* **Exercise goal**
Only lines with the word "taskbar" belong in the answer; copy them from the records below.
Start of Block
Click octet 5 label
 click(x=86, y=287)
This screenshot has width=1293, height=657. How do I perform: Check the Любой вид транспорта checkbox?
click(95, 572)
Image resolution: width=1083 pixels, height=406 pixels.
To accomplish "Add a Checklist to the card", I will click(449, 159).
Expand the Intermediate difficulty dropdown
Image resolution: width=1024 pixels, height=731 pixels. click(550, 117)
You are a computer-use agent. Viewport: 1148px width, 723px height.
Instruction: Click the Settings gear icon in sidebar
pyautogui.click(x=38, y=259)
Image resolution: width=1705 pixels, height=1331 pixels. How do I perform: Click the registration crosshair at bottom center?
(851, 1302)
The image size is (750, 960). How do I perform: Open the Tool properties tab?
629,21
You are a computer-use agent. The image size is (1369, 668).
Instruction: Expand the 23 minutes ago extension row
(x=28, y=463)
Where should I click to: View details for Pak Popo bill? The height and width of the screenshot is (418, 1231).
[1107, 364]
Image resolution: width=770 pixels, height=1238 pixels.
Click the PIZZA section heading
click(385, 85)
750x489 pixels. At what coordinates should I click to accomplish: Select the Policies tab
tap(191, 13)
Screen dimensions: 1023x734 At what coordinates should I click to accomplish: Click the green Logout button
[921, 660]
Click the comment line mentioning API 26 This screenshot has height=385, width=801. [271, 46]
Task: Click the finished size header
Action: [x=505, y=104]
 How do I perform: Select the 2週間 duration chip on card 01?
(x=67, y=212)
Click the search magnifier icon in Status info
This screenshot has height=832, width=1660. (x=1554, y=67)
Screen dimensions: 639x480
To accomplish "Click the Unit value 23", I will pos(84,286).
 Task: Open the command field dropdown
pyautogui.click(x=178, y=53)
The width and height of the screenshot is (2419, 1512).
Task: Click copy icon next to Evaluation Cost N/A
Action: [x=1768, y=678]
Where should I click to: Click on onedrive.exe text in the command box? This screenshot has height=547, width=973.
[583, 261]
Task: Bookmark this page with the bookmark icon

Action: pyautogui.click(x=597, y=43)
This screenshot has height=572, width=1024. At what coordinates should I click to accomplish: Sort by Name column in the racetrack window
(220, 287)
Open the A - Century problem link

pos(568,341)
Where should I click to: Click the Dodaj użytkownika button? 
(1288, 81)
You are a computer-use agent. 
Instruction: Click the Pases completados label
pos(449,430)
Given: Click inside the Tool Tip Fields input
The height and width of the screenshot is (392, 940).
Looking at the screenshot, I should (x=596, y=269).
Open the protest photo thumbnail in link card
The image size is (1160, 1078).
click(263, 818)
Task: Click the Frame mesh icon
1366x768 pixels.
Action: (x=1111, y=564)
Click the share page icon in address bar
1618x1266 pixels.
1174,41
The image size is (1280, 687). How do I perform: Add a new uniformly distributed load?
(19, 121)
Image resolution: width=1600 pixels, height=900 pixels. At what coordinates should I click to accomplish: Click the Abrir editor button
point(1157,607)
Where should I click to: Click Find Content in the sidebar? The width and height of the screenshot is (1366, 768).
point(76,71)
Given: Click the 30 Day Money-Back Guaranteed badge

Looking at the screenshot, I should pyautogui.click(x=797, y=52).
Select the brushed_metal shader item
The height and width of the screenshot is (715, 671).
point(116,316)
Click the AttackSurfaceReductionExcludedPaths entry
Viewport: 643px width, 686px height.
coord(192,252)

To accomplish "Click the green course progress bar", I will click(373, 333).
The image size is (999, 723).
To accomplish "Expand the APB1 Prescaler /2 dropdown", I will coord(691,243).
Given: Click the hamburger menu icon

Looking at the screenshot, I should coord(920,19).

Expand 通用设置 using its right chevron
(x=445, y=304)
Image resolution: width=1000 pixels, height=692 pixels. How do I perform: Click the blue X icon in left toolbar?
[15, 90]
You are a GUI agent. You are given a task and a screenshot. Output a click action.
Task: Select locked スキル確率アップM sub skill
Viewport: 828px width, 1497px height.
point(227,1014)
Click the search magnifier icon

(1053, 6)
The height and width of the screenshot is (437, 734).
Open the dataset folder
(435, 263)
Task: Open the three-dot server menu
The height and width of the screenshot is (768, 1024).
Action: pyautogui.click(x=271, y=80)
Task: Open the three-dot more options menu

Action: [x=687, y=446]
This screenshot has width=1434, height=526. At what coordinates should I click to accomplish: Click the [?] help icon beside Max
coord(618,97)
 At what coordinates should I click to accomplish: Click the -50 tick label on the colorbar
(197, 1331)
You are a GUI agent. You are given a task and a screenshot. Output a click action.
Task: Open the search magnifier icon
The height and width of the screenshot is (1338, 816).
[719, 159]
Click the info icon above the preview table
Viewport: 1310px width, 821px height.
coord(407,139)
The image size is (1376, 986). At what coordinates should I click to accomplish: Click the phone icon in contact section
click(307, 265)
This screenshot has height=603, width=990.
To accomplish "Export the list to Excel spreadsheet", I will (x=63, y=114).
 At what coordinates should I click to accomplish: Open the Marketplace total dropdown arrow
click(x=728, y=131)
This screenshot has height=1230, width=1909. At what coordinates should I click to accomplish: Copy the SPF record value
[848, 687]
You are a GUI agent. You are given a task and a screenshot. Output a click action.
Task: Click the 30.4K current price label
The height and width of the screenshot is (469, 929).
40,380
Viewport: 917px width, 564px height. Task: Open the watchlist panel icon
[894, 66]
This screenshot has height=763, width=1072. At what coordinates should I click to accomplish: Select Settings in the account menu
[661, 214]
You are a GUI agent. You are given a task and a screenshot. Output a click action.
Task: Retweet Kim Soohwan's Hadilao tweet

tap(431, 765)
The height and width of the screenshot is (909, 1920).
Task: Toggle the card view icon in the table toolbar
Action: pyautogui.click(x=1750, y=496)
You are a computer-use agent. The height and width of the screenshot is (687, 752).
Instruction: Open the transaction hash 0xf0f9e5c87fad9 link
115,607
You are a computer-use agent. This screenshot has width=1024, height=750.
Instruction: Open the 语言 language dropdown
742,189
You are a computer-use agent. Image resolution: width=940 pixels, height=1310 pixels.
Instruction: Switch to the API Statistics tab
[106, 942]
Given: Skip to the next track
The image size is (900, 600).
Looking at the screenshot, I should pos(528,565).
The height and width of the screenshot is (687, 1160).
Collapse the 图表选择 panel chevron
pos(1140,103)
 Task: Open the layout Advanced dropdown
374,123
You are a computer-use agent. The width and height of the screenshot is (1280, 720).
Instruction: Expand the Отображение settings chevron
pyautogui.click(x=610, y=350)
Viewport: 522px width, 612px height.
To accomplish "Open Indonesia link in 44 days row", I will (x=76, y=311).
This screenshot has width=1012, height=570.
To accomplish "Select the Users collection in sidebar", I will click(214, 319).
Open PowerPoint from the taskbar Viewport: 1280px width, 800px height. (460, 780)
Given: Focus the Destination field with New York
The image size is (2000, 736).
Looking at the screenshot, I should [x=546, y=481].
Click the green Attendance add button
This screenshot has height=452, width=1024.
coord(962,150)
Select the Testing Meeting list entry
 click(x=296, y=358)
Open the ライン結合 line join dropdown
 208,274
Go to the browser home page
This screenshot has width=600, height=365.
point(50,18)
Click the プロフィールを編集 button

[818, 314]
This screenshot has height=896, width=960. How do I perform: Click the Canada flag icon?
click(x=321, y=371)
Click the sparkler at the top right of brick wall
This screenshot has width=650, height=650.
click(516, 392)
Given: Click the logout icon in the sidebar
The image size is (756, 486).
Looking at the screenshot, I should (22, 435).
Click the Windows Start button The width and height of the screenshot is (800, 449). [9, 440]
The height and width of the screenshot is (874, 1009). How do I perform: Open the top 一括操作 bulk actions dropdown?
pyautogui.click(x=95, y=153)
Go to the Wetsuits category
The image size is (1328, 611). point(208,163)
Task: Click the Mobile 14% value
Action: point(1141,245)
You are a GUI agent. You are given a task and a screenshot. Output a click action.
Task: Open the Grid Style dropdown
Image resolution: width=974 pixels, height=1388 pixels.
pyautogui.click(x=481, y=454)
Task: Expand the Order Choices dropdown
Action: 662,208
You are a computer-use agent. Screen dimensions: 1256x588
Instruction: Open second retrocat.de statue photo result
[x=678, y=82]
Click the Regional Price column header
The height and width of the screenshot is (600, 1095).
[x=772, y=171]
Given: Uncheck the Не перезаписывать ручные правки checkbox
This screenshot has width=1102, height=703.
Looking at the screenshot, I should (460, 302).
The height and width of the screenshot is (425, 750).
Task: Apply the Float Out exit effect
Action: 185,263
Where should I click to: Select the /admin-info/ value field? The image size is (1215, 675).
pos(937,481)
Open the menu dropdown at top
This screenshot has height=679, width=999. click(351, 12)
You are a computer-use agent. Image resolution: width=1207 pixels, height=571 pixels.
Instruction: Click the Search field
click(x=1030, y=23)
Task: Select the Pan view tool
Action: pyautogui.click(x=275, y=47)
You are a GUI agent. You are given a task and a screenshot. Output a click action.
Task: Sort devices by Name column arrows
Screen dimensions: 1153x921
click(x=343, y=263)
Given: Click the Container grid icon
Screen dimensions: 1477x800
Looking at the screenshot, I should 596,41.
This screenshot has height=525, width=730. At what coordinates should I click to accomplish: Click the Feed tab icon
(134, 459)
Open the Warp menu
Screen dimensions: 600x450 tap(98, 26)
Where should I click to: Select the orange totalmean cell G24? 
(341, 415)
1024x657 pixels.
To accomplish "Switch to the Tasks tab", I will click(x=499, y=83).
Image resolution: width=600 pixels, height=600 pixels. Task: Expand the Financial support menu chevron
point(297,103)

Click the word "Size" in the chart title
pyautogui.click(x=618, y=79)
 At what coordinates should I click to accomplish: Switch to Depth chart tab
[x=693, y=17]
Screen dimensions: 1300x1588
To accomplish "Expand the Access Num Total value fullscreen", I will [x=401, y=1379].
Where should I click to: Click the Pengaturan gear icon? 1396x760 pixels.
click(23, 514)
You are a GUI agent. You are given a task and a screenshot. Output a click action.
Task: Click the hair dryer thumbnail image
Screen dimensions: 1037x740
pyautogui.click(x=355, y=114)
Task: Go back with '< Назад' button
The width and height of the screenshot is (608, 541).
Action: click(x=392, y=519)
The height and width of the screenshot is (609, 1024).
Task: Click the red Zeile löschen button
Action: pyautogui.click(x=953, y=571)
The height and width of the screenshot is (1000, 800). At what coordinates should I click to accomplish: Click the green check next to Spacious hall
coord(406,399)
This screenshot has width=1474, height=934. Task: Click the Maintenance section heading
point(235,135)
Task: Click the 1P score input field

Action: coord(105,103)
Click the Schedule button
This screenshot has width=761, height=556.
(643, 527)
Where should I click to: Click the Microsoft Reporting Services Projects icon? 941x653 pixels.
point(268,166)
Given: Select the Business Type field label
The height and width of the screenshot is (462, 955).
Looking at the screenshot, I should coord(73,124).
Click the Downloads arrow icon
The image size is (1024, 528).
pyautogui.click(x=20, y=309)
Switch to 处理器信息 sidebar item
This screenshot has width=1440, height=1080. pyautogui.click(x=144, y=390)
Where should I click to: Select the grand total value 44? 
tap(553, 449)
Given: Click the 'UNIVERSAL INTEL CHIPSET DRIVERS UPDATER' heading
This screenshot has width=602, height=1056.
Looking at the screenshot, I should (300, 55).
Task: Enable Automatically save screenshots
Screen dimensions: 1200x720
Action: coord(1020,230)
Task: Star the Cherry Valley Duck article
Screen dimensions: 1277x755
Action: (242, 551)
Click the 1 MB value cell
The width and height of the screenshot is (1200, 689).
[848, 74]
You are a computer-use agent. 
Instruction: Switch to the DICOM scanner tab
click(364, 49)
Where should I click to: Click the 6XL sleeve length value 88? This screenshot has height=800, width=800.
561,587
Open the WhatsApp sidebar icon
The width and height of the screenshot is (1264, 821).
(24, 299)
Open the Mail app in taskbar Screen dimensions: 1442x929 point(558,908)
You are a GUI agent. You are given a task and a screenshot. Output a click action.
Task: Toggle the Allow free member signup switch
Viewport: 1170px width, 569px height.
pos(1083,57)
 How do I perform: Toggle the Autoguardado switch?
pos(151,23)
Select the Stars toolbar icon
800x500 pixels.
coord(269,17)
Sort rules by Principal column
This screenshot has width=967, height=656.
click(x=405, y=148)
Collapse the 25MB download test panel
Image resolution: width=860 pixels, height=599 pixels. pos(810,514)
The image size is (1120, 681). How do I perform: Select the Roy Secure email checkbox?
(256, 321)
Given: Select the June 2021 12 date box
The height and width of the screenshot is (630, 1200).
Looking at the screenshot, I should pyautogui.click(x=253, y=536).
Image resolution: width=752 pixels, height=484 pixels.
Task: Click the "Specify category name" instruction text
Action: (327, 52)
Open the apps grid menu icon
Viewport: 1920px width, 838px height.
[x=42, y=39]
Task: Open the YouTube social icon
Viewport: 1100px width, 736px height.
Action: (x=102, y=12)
End of Block
* **Solution below**
Open PowerPoint from the taskbar Viewport: 1280px width, 800px height. (460, 780)
Open the Mail app in taskbar Screen dimensions: 1442x929 point(558,908)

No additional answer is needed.